Links and documents
1912/01/01 to 1917/12/31
Listed on the Canadian Register:
Statement of Significance
Description of Historic Place
St. John’s Anglican Cathedral is a Municipal Heritage property occupying a .8 hectare parcel of land on the riverbank of downtown Saskatoon. It features a brick cruciform church constructed in 1912-1917. Designation pertains to the exterior of the building.

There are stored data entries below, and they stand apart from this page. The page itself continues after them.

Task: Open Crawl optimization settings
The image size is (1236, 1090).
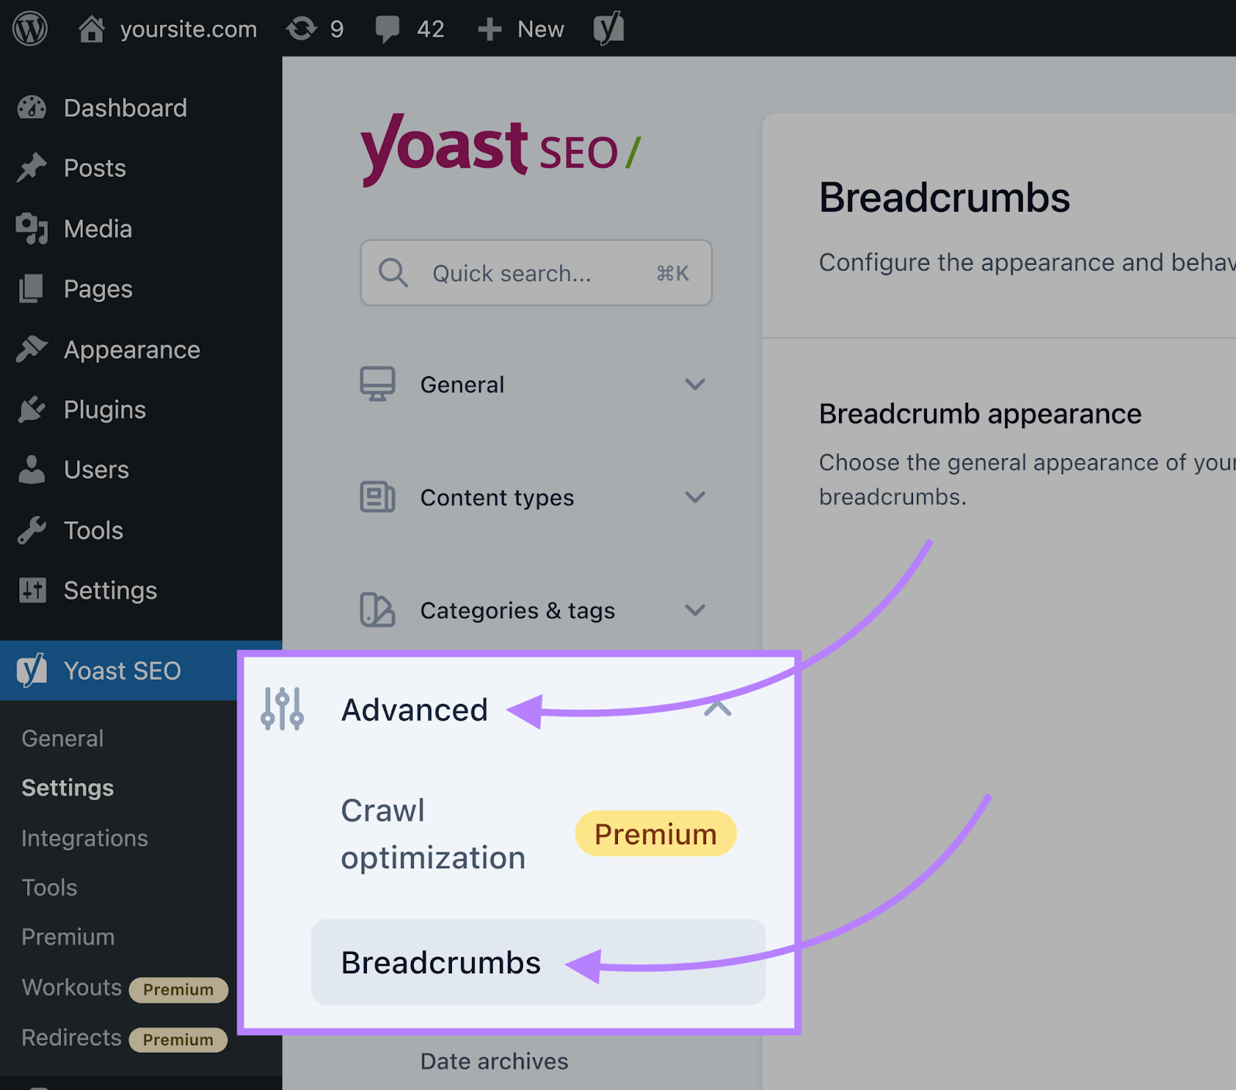Action: pos(433,834)
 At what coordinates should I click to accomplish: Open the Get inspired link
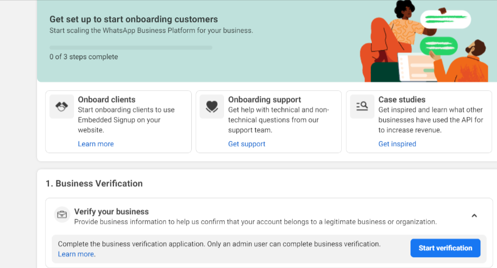pos(397,144)
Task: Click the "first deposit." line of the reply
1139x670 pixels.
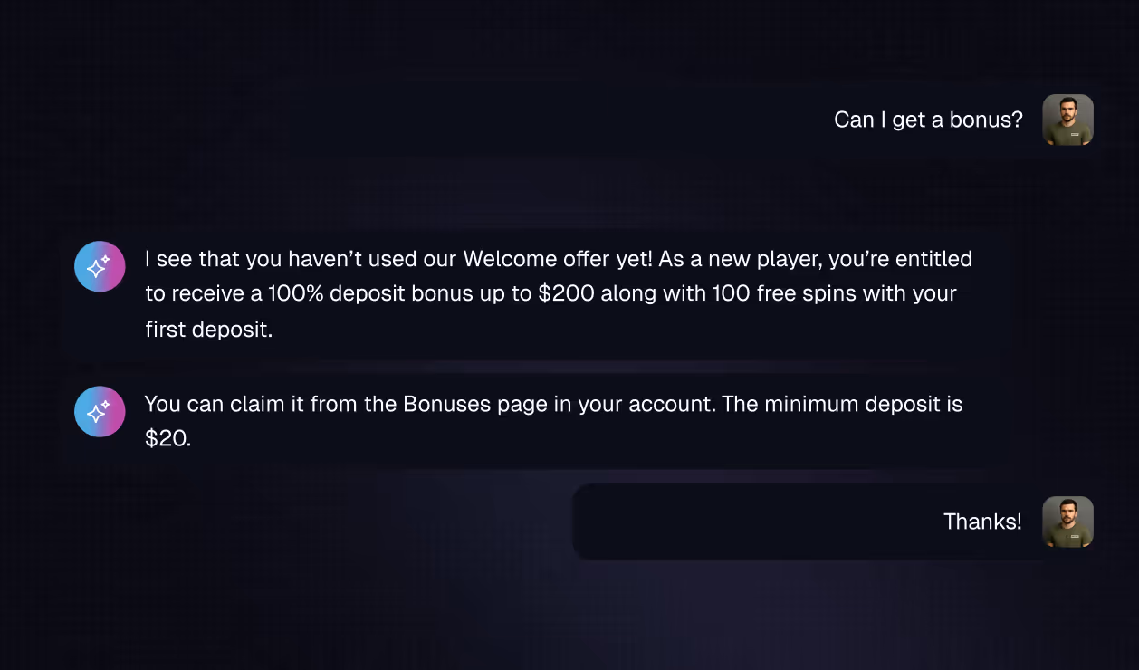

Heritage value of St. John’s Anglican Church resides in the Cathedral’s Gothic Revival architecture, popularized as representing the proper blend of artistic and spiritual values for ecclesiastical buildings in the Anglican tradition. Designed by the local architectural firm of Thompson, Daniel and Colthurst, it is modeled on the work of J.S. (William) Crowther of Manchester, and bears a resemblance to St. Benedict Church, Ardwick built in 1880. Its complex massing, 44.2 meter conical tower, fenestrations and diamond-patterned shingling are reflective of the Gothic Revival style, as is its detailing: gargoyles, fruit-and-vine terracotta trim around arched doorways and diamond shingling. Its building materials are both English and western Canadian, a blend of Alberta Redcliff brick, British Columbia timber, Saskatchewan granite fieldstone, fossilized Tyndal Stone, with terracotta and Carrara ware provided by Doulton of Staffordshire. The interior of the Cathedral features a vaulted ceiling, stained glass triad, a Rood Screen and inscribed pillars, and has seen little alteration. A steeple clock planned as part of the original construction was added in 2003 in celebration of the founding of the earliest Anglican parish in the city.
Heritage value also lies in the Cathedral’s long association with the religious history of Saskatoon and its status as a city landmark. Constructed when the pioneer Anglican Church dedicated to St. John the Evangelist no longer could hold its burgeoning congregation, the new church was an important administrative centre, receiving full Cathedral status in 1932 when the Anglican Diocese of Saskatoon was formed. The Cathedral’s prominent location on the edge of the river and its salient spire, the tallest church spire in western Canada, are strong defining elements of Saskatoon’s downtown skyline.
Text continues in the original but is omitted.